Records shown
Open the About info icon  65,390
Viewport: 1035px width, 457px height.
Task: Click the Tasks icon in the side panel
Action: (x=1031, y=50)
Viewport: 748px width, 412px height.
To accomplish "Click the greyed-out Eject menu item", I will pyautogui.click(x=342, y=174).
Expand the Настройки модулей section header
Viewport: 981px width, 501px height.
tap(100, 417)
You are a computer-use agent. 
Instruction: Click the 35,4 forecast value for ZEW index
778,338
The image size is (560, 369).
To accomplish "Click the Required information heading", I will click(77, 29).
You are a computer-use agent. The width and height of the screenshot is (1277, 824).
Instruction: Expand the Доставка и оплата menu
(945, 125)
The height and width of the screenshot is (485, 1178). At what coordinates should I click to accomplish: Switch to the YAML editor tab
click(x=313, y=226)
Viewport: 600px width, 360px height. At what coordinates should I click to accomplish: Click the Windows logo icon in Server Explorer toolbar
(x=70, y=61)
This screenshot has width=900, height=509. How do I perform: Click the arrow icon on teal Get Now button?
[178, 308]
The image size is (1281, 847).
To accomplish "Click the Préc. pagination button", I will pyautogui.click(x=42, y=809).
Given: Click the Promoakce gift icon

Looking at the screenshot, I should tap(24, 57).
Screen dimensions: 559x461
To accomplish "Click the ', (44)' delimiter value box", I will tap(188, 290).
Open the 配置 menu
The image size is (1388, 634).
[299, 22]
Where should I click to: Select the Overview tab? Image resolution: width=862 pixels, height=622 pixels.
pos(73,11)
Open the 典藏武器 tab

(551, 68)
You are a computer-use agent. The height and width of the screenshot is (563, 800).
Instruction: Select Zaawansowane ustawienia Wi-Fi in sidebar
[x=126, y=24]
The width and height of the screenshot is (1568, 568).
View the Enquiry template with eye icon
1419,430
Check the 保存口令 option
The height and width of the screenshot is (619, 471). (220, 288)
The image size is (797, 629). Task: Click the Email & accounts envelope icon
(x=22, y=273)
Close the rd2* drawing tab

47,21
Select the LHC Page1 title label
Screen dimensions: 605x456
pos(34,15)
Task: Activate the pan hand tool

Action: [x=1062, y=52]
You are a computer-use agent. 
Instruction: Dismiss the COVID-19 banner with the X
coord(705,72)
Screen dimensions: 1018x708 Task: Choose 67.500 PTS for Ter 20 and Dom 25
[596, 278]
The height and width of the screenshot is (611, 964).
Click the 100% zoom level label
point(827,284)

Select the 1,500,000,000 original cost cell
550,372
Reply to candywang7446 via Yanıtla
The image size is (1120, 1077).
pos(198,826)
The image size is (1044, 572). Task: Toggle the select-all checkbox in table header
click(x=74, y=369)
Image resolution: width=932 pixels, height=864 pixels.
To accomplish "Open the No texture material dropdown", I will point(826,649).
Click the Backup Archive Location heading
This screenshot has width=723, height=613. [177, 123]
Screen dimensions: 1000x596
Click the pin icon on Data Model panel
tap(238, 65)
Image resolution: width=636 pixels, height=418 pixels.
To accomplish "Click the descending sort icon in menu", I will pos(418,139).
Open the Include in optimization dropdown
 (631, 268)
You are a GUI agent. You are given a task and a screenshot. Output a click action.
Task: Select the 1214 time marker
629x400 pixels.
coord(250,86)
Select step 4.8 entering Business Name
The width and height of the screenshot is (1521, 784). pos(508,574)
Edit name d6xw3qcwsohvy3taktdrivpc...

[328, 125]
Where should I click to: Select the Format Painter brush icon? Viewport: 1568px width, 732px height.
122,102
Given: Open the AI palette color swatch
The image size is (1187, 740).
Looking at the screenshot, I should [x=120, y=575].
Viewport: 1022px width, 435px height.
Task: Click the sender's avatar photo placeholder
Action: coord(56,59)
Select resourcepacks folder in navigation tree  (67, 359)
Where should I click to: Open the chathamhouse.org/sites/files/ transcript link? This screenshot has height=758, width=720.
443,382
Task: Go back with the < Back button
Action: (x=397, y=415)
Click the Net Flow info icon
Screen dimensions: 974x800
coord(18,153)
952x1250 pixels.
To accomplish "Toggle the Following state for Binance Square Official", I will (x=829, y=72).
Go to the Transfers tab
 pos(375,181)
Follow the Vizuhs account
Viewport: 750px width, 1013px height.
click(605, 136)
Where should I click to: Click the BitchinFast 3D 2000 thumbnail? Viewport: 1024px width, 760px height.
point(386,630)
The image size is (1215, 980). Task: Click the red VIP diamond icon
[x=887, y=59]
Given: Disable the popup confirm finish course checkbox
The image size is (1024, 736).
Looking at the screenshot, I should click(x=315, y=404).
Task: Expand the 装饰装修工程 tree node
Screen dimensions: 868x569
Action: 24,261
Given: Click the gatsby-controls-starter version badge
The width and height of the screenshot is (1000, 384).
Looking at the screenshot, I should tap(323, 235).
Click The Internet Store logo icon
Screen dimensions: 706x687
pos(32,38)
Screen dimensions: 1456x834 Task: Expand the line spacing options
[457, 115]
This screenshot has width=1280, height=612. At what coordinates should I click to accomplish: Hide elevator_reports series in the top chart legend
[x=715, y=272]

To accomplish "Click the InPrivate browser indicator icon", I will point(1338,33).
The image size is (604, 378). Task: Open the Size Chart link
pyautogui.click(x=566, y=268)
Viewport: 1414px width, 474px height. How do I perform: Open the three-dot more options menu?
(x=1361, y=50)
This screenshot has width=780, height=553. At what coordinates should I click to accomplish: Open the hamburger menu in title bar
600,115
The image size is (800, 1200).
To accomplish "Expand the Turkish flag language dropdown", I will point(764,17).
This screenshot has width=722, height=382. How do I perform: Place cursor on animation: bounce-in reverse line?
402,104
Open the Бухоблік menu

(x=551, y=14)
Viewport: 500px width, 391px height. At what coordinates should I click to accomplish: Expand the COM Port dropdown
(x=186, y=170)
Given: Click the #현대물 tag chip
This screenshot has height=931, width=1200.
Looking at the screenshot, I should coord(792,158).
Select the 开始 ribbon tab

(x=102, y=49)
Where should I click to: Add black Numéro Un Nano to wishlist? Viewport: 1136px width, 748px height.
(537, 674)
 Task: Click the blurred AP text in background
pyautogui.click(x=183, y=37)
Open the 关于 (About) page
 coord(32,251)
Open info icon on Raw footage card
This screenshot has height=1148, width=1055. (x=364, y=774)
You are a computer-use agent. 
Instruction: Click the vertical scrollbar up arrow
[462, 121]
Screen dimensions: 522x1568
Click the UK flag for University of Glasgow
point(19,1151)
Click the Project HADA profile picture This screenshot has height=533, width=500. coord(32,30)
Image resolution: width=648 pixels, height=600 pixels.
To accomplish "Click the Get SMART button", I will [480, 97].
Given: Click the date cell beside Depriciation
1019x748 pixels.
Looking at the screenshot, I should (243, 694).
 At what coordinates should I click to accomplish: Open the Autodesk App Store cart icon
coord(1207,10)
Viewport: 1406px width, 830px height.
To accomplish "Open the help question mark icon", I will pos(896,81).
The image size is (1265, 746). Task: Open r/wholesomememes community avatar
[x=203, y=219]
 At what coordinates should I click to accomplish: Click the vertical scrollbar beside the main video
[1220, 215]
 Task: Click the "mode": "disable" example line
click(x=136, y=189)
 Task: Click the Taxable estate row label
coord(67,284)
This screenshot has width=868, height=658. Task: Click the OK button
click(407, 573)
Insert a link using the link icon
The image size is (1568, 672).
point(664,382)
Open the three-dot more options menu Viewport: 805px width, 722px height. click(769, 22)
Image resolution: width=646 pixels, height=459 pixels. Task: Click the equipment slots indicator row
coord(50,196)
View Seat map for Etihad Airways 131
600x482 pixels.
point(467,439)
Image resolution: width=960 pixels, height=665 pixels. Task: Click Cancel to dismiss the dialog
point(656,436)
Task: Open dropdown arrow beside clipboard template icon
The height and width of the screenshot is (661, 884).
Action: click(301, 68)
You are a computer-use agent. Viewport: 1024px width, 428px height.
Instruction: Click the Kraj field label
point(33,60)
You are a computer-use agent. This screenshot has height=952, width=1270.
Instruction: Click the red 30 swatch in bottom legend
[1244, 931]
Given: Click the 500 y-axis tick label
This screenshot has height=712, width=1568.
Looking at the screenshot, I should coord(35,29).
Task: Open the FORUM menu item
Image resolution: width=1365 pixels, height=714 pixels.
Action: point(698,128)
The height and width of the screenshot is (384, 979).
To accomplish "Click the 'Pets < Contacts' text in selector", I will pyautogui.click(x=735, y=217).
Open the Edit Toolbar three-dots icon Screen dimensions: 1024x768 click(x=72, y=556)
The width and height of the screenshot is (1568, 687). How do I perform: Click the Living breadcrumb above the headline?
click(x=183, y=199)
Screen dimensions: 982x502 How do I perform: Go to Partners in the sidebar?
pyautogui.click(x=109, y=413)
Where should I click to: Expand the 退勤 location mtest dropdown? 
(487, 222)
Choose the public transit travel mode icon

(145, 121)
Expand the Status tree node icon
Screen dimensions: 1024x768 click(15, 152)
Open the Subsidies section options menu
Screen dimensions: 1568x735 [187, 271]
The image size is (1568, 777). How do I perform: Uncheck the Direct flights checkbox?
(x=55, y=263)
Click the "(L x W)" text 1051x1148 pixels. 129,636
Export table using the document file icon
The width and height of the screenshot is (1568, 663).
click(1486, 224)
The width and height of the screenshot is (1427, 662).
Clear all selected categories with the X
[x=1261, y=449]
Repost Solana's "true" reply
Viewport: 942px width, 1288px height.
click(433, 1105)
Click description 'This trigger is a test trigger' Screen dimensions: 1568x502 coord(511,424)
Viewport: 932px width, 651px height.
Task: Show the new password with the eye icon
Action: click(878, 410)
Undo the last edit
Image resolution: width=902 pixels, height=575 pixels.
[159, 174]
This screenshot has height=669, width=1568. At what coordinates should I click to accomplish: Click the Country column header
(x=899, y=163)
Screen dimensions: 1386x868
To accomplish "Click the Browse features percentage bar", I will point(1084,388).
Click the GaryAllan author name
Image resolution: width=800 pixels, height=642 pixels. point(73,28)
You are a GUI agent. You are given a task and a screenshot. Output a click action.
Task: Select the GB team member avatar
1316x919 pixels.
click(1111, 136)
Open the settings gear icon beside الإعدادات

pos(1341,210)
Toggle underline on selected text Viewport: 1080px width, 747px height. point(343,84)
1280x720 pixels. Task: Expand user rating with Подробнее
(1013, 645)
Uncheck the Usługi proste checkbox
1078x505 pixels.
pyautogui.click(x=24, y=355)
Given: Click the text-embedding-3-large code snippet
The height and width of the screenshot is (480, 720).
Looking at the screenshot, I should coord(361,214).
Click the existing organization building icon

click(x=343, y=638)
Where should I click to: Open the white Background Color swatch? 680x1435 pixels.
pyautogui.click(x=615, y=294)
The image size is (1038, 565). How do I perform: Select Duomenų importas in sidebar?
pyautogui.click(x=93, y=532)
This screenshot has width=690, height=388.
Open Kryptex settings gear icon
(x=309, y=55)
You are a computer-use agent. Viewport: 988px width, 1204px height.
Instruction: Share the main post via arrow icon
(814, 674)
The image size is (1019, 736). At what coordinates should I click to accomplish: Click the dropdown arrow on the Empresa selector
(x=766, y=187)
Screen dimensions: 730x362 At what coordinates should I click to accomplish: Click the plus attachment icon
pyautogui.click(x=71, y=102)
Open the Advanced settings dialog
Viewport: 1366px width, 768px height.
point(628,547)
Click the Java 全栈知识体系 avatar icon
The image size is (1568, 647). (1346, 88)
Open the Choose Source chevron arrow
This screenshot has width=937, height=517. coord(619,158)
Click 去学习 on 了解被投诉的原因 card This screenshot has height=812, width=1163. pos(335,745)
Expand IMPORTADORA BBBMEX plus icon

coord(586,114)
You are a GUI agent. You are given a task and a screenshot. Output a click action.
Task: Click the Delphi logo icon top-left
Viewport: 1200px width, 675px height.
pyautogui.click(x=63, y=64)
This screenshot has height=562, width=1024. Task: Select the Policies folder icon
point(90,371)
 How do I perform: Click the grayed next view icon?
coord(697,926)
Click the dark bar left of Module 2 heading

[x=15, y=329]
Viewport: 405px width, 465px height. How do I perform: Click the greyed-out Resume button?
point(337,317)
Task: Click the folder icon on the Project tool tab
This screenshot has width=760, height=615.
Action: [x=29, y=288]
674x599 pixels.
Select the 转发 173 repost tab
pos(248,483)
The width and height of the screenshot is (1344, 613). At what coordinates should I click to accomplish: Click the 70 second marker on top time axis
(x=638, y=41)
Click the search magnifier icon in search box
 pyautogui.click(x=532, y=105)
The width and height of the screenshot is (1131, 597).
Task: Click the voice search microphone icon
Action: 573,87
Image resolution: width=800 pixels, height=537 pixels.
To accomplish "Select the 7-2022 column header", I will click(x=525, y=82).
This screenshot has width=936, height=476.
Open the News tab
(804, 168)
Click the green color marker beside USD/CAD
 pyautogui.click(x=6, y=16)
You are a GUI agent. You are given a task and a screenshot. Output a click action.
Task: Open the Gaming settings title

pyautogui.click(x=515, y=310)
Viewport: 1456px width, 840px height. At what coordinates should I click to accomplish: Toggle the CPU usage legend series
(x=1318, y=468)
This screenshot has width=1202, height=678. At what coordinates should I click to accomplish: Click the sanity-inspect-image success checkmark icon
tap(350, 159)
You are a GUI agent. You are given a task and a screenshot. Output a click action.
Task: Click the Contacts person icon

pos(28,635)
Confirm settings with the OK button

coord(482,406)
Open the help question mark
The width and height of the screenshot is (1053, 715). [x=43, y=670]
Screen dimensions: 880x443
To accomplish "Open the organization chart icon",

Exercise description
Write out each line above containing "computer".

Written solution
You are a computer-use agent. 
You are a computer-use agent. The width and height of the screenshot is (1277, 824).
You are a computer-use agent. The height and width of the screenshot is (563, 800).
You are a computer-use agent. 
You are a computer-use agent. 
You are a computer-use agent. Viewport: 1024px width, 428px height.
You are a computer-use agent. This screenshot has height=952, width=1270.
You are a computer-use agent. Viewport: 988px width, 1204px height.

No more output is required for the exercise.